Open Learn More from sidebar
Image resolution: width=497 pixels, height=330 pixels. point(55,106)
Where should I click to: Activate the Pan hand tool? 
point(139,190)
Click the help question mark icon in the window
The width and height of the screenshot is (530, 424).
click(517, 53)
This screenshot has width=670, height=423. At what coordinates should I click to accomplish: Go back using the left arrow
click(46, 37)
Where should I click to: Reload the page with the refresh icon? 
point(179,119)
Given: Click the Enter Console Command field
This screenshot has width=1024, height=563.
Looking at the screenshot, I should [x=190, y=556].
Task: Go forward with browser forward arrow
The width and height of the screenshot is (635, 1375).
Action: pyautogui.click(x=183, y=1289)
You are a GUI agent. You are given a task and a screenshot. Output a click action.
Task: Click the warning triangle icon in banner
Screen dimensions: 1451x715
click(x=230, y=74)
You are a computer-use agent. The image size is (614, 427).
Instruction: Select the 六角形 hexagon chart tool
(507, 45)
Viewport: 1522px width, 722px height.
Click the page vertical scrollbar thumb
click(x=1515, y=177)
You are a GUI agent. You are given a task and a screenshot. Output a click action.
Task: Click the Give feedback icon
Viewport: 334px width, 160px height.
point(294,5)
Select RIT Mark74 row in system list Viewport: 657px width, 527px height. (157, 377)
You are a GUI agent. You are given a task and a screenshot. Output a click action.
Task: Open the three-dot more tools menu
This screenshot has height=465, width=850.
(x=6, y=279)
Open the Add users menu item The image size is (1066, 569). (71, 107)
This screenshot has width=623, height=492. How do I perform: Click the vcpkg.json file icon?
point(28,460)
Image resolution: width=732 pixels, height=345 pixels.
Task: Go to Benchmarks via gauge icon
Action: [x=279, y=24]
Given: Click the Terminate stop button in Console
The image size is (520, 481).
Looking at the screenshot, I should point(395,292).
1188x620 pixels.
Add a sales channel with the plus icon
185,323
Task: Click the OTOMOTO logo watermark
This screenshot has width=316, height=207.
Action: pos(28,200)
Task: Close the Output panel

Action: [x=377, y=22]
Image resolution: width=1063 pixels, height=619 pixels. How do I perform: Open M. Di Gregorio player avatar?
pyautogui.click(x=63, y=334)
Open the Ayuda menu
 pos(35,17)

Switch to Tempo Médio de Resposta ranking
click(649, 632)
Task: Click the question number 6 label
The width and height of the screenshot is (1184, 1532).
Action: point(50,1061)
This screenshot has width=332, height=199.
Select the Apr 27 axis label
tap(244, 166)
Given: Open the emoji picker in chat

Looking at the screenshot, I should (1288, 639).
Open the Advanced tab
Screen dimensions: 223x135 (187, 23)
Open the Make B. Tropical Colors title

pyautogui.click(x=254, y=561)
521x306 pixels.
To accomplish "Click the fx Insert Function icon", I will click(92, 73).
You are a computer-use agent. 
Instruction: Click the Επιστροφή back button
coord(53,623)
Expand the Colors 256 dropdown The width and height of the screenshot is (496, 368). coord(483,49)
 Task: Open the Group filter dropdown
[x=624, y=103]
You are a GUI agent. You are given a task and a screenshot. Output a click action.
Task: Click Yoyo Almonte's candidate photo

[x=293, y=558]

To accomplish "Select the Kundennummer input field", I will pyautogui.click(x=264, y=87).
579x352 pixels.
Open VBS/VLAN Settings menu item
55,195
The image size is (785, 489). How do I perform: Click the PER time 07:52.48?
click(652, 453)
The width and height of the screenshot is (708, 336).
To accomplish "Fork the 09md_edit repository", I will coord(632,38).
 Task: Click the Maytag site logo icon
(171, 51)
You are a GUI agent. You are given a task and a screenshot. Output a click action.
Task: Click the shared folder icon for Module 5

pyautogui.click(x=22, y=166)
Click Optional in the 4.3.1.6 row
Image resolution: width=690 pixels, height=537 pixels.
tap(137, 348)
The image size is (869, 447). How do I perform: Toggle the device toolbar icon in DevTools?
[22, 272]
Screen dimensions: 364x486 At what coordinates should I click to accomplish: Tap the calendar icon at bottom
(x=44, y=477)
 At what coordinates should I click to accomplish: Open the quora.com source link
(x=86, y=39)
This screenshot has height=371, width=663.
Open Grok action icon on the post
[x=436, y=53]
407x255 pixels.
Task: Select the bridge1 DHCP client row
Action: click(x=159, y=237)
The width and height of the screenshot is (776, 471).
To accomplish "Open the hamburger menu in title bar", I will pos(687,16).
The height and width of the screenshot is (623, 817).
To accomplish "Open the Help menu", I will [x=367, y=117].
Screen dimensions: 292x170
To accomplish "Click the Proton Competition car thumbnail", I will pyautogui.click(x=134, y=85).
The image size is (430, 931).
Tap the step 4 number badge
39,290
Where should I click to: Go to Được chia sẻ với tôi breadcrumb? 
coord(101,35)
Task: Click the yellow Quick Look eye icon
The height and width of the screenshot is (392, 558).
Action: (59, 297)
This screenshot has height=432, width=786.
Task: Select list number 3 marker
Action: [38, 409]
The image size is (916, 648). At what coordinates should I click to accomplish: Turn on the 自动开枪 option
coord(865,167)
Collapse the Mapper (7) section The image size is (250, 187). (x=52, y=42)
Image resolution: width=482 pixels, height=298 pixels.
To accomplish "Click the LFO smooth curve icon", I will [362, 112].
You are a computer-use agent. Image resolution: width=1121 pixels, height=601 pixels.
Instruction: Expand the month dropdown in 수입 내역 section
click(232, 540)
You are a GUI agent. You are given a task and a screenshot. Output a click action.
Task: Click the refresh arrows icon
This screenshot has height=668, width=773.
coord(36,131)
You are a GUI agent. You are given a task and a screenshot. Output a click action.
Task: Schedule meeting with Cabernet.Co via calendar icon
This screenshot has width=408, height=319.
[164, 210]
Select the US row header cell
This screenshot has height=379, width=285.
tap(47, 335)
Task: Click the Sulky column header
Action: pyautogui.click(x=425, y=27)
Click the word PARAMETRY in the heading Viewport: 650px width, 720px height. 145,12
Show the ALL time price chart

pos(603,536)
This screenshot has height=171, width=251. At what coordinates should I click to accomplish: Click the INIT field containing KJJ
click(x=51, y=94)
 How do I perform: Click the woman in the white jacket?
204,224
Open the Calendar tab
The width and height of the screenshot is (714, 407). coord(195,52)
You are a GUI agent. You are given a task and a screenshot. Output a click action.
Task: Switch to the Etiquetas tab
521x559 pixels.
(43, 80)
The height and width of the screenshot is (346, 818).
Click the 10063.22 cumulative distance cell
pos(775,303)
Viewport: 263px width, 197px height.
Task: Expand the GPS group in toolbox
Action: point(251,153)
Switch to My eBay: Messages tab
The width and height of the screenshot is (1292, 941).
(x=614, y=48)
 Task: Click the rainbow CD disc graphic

_What to work on_.
All lines in the listing above from the line containing "Task: Click the Maytag site logo icon" to the line containing "Image resolution: width=482", inclusive, should be retyped exactly; no other lines should appear.

_Solution to this exercise_.
 Task: Click the Maytag site logo icon
(171, 51)
You are a GUI agent. You are given a task and a screenshot. Output a click action.
Task: Click the shared folder icon for Module 5

pyautogui.click(x=22, y=166)
Click Optional in the 4.3.1.6 row
Image resolution: width=690 pixels, height=537 pixels.
tap(137, 348)
The image size is (869, 447). How do I perform: Toggle the device toolbar icon in DevTools?
[22, 272]
Screen dimensions: 364x486 At what coordinates should I click to accomplish: Tap the calendar icon at bottom
(x=44, y=477)
 At what coordinates should I click to accomplish: Open the quora.com source link
(x=86, y=39)
This screenshot has height=371, width=663.
Open Grok action icon on the post
[x=436, y=53]
407x255 pixels.
Task: Select the bridge1 DHCP client row
Action: click(x=159, y=237)
The width and height of the screenshot is (776, 471).
To accomplish "Open the hamburger menu in title bar", I will pos(687,16).
The height and width of the screenshot is (623, 817).
To accomplish "Open the Help menu", I will [x=367, y=117].
Screen dimensions: 292x170
To accomplish "Click the Proton Competition car thumbnail", I will pyautogui.click(x=134, y=85).
The image size is (430, 931).
Tap the step 4 number badge
39,290
Where should I click to: Go to Được chia sẻ với tôi breadcrumb? 
coord(101,35)
Task: Click the yellow Quick Look eye icon
The height and width of the screenshot is (392, 558).
Action: (59, 297)
This screenshot has height=432, width=786.
Task: Select list number 3 marker
Action: [38, 409]
The image size is (916, 648). At what coordinates should I click to accomplish: Turn on the 自动开枪 option
coord(865,167)
Collapse the Mapper (7) section The image size is (250, 187). (x=52, y=42)
Image resolution: width=482 pixels, height=298 pixels.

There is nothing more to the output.